The final source is a data set of affordable housing production and preservation projects that encompasses affordable housing projects which started or completed since January of 2015. The data includes affordable housing projects which were subsidized by DMPED, DHCD, DCHA, or DCHFA, and those which were produced as a result of Planned Unit Development (PUD) proffers or Inclusionary Zoning (IZ) requirements. This data was used only for mapping affordable housing projects.

Full Github Repository: DSPP Final Project

The full analysis can also be read alongside the code that produced the figures.

Visualizing Project Investment and Affordable Unit Production

Given the limited local government funds available and the sizable need for housing in general, and affordable housing in particular, it is imperative that investments are made in a way that maximizes public benefit. Below I plot the relationship between government investment in a project and the total number of housing units produced. There is a weak positive relationship with significant variance between projects. These differences between projects deserves further research to determine the different factors that lead to a greater return for government investment.

Figure 1

One possible variable that could contribute to a greater return for government investment is the presence of market rate housing in a project. These units could hypothetically offset some of the subsidy required by developers and thereby may necessitate less funding from the government. However, there were relatively few projects in the data sets examined that contained any market rate housing. This could be partly due to incomplete data as only one of the data sets used contained market rate unit data. Of the projects that did contain market rate units, they did not appear to differ significantly in the investment efficiency, calculated as the dollars of government investment per unit of affordable housing produced.

Figure 2

Similarly, we might expect that those projects with higher number of affordable housing units could require more investment per unit since these affordable units would require subsidy to offset the lower rents paid for them. Plotting the total affordable units in a project and the government investment per unit does not appear to show a relationship.

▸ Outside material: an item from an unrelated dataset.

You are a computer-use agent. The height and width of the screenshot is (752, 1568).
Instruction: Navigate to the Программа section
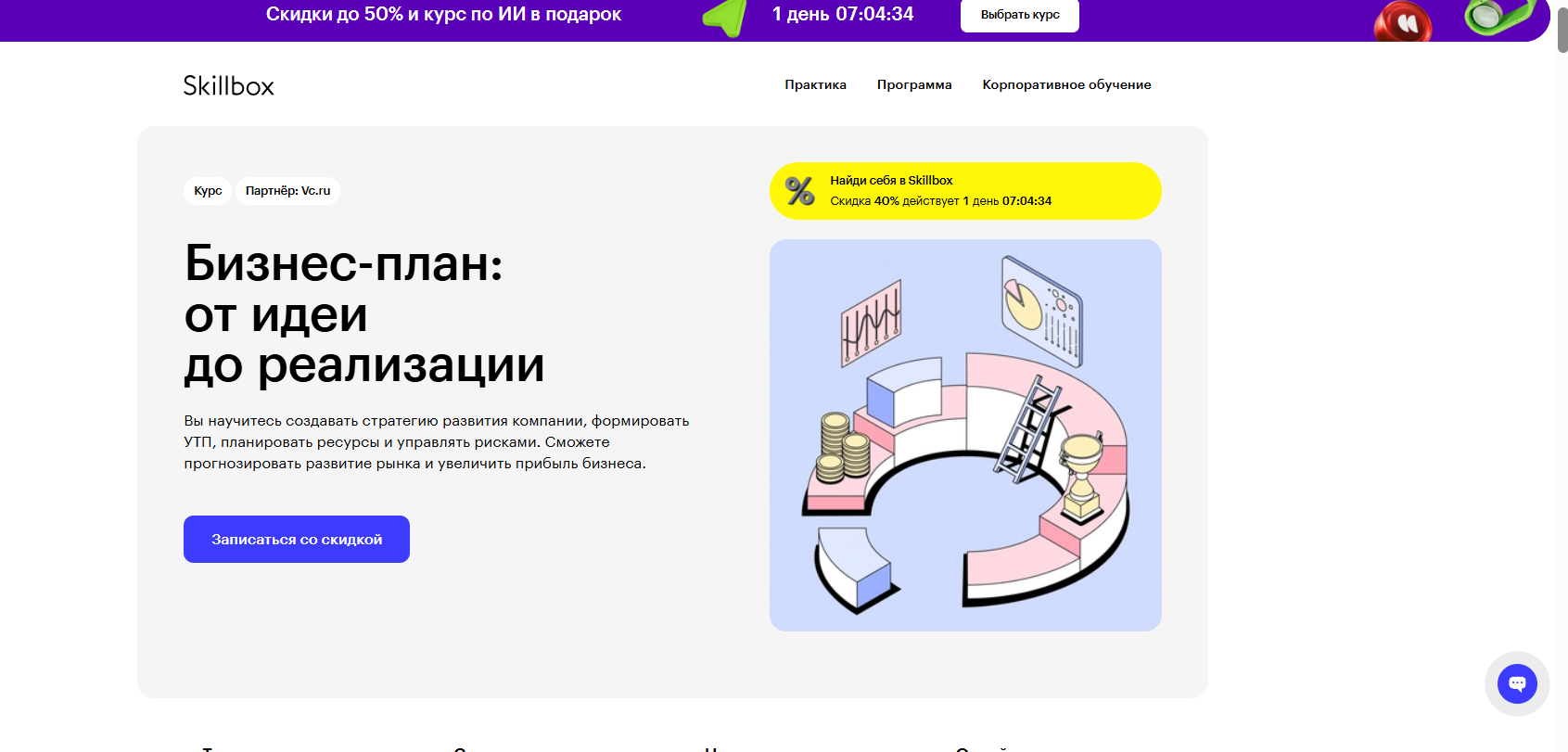[914, 84]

We also might expect that there would be relationships between different levels of affordability and the investment per unit produced. Affordable housing typically has income restrictions that are calculated based on the Area Median Income (AMI). For example some units that are considered “deeply” affordable housing are restricted to renters making below 30% AMI, while others are reserved for more moderate income renters making around 80% AMI. There does not appear to be a relationship between investment efficiency and either the number of deeply affordable housing units or moderately affordable housing units.

Figure 3

Figure 4

Figure 5

Mapping Affordable Housing Production

I use a third data set to map affordable housing production since 2015. As has been emphasized in previous research on housing in DC, new affordable housing construction has been concentrated in areas east of the Anacostia River and in the central part of DC. While many Census tracts have received some affordable housing production, there has been a notable lack of affordable housing production in areas west of Rock Creek Park.

Figure 6

The distribution of deeply affordable housing (available to those making less than 30% AMI) is even more concentrated in particular Census tracts and less evenly spread throughout the city. This is likely due in part to the fact that many of these units are replacement units for public housing redevelopment projects, which are typically very large developments.

Figure 7

Predicting DC Government Investment by Project

I construct two machine learning models to predict the amount of DC government investment in a particular project. These include not just affordable housing projects, but other economic development investments including some related to small businesses, nonprofits, and arts and culture.

As part of the modeling process, feature engineering was conducted and largely based on recommendations and techniques from Bradley Boehmke & Brandon Greenwell (2020).

Notably, these investments are heavily right-skewed, with most investments under $1.5M and a long tail reaching a maximum of over $215M for one project. Due to this skew, I log-transform the project investment variable before building my predictive models. The stylized table below was produced by referencing a tutorial by Daniel D. Sjoberg, Michael Curry, Margie Hannum, Karissa Whiting, Emily C. Zabor (2020).

Figure 8

Figure 9

As can be seen in the below visualization of missing values across the data set, there were a number of variables that were contained in one data set but not the other, leading to projects that had missing values for these variables. These were imputed as part of the preprocessing steps.

Figure 10

I first train a K-Nearest Neighbor model, which outperforms a previous KNN model I conducted on just one of the data sets. These improvements are likely due to the additional data as well as additional preprocessing steps conducted. The root mean squared error term is not easily interpretable because it is in log-units, which will be reversed in a later step for further model evaluation.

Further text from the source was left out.